The Favourite is a miss-match of fish eye videography, royal lesbian sex, aristocratic duck racing and some kickass wheelchairs. This film is quite simply all about who Queen Anne’s best friend is, battled out between Sarah Churchill, the queen’s longest and closest friend, and Abigail Masham, a servant from what was a rich and powerful family. Through a mix of gentle verbal manipulation, oral sex and good old-fashioned lying, Masham works her way up from being a simple servant to being a close friend of the Queen. This causes friction with Churchill, who is effectively running the country for Anne and has devoted her life to serving her. Anne, as we discover over the course of the film (or if you’re a history buff already know), has had an incredibly unfortunate life. She has had at least 17 pregnancies, most ending in miscarriages, and the very few that were born died within a few months. To fill this gap she has many rabbits, 17 to be exact, who live in her bedroom and occasionally steal the show away from the main characters. Whilst the queen is in mental breakdown and Masham and Churchill battle out who is The Favourite, there is a war going on between England and France, which coincidentally is being organised by Churchill’s husband.

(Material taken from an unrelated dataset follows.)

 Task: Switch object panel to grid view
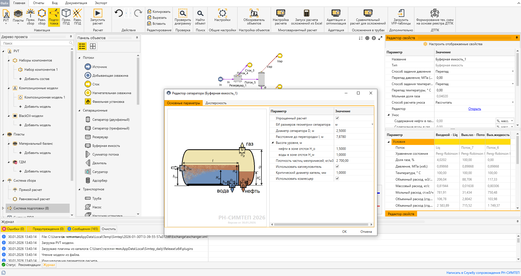click(93, 46)
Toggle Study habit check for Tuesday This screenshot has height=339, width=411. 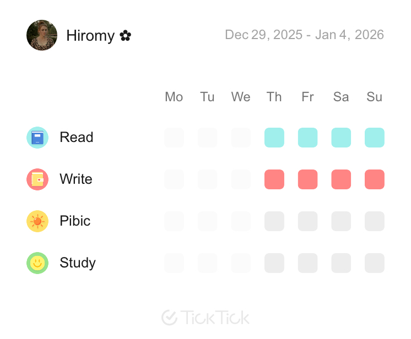coord(208,263)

Yet despite strong acting talent, the film is let down by its script. The dialogue is slow and all the jokes end up falling flat on their face, literally in one case. The saving grace of this film, and the only reason I didn’t walk out, was Rachael Weisz’s character, Sarah Churchill. Sarah is one badass character; she is running the country, has multiple politicians in her pocket and is one hell of a good shot, all whilst having a perfectly twisted sense of humour. Weisz’s performance is perfect, she dominates the screen and, dare I say, gives a better performance than Olivia Coleman. That’s not to say Colman’s portrayal of Queen Anne is poor, far from it— Coleman plays the part of the emotionally unstable and childish monarch in a very dramatic manner, which at times is so dramatic it’s almost amusing to watch. You may have noticed by now that there is a theme going on– no men. That’s not to say there aren’t any male roles (there are), but they have been delegated to the comical roles and always have an air of incompetence. They are always running around after the matriarchs of the film, wearing ‘silly’ wigs and covered in powder makeup, subverting the historical views of 18th century society.
Writing this review was hard. On one hand the acting is very good and the costumes are exceptional but I can’t get my head around how dull it is, and to make it even harder I can’t point my finger at any specific fault, which leads me to conclude that my 2 hours of boredom was due to the script. I know the script has already been partially dictated by history, but there are so many wonderful historically accurate films out there that are such a joy to watch that I really can’t understand why this made me want to leave the cinema and take the hit on my £7.99 ticket. That money could have been spent on something much better, like any other film I have seen in the past year, and I watched The Room…. If you have made it this far through the review then by now you shouldn’t need me to tell you to save your money and go to KFC instead, but just in case, don’t bother watching it! The only reason I would recommend this film to anyone is if you want to hear some swearing, and you get that for free and in much more abundance in the street. There is the fact that it is pretty historically accurate in the broad sense, but what exactly went on inside the walls of the palace and how long some guys last whilst being jacked off on their wedding night is anyone’s guess. If you want to watch a historical film then there are hundreds out there which are much more exciting and enjoyable to watch, but if you want to know more about the early 1700s save yourself 120 minutes and just google it.